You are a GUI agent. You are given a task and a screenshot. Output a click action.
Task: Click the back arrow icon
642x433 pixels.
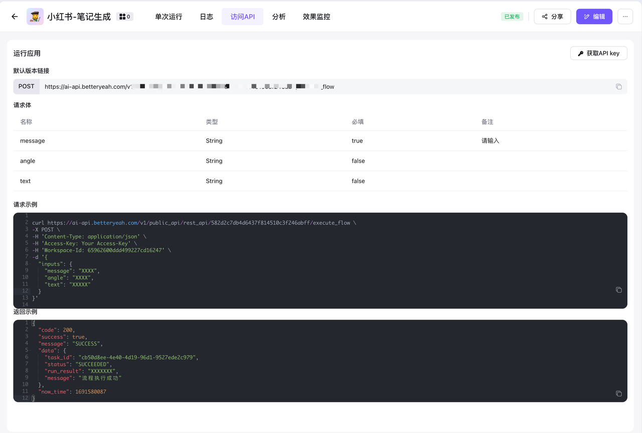point(15,17)
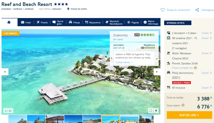Viewport: 214px width, 123px height.
Task: Switch to the Pogoda tab
Action: pos(133,22)
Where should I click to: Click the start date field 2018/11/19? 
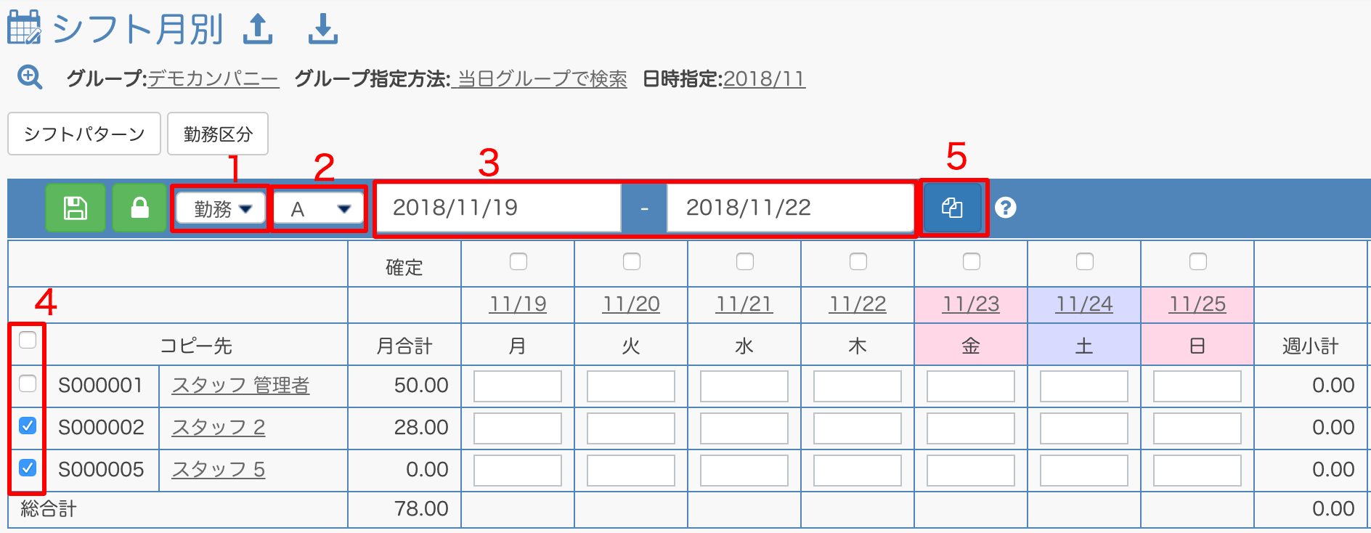499,208
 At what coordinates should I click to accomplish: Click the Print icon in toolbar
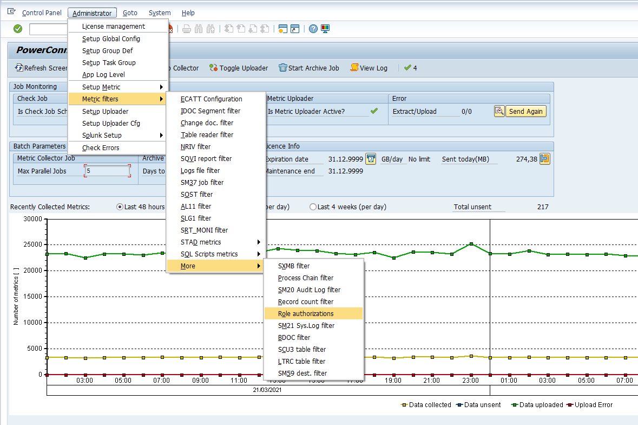click(187, 29)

Exercise directions |
Using the material above, restate word for word the lines from the line that has "At what coordinates" to the last line, inclusive, with pictures omitted.

Result below |
 At what coordinates should I click to accomplish: Click the Print icon in toolbar
click(187, 29)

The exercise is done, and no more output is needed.